(A very late blog about this since I forgot to post!)
For our last two days of Dashboard Week we're looking at IMDb Data. A large dataset containing all information of TV Series' that are currently listed on IMDb.
The instant I read the brief, I knew what I wanted to do.
I wanted to visualised TV Series' and their genres. What are the distributions like? What is the most popular genre?
The Plan
I got to sketching straight away.

I did some research first on if it was even possible to make this chart type on Tableau and I began researching how to make this sort of chart - a networking chart. I came across this blog which detailed how to use Gephi. So after finding out that it was possible, I went to Ruth to discuss my idea.
After going to Ruth to get her approval, she suggested that I ask my other colleagues about their experiences with making network charts.
Data Prep
While I was waiting for the responses to roll in, I began looking at the example workbook that was provided, particularly exploring the data that was available. Since there is a lot of data we thought it would be good to reduce the dataset that I would use and bring it into Tableau Prep.
However I came across a problem:

When trying to extract the data, one of the referenced files weren't there.
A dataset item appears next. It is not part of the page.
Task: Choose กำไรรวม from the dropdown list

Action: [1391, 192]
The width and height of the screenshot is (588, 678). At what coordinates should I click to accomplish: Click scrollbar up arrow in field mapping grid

So instead I had to extract the Tableau packaged workbook.

Opening up the extract in Tableau Prep was just as bad.

Since I knew I would need the dataset regardless I began going through all of the tables and figuring out what table has what in, and I was able to create a much smaller and cleaner dataset!

The goal of this dataset was to have a row of data for a series to repeat every genre tag it has. This means that for every series it would be able to connect to multiple genres.
I filtered out any unknown genres and empty titles since that would interfere with the Viz down the line.
I also manipulated the Series Award data so that it would show a tag whether a series has won at least one award.
Back to Network Charts
I checked my post while I was doing the Data Prep and I was recommended the LaDataViz website to create the network chart.
After looking at the website, I saw that I needed to create a JSON file which defines what a node and the connections are - known as links.

With the string format needing to be quite specific, I also included this in my Tableau Prep.


I had to edit the titles and included the ID code just in case there were any series' with similar titles. And I also had to replace some characters in the titles since they interfere with the JSON code.

Pivoting
So my original idea was to include every single series that is in the IMDb dataset but I had to make some decisions to limit how many series' I was looking at.
As when I loaded it up onto the website the preview looked like this (and also took a few minutes to load):

I was unable to even try and fit all of the points on the preview, even with it set to the max so I needed to limit it.
I first filtered down based on ratings, so only including series that had a rating of 7 and above. But this wasn't very representative since there were series' with little to no votes being voted highly on IMDb.

So instead I filtered to only include series' with more than 50,000 votes, this gave a much better representation of popular series' and their genre distributions.
Once again after generating the strings, copying and pasting them all into VSCode I got my final JSON file, which was also a lot faster to use!

After playing about on the website, I got a layout that looked like this:

From the website you can download different formats, so I downloaded the Tableau Workbook as everything is set up.
Building the Dash
After opening up the file, I realised that I needed an additional dataset which just has the genres, so I added that to my Tableau Prep.

I knew straight away I wanted to get it so that when you clicked a genre, coloured lines would appear and connect to the series' that have that genre tag. So I added in a parameter. But it wasn't highlighting all the lines, instead it was just highlighting the nodes themselves.
I tried a couple of things, but with the help of one of my colleagues realised that my data structure was in the wrong order.
So after rearranging it, we were able to make a few calculations to get it to work!

It took a lot of tinkering and creating new calculations to get the correct labels to display.


The Final Dashboard
In the end I created two different versions. I got mixed opinions on whether to keep the stars coloured or white, so why not both!


Though I have my dashboard done, I'll likely continue to tinker away before uploading it with the #!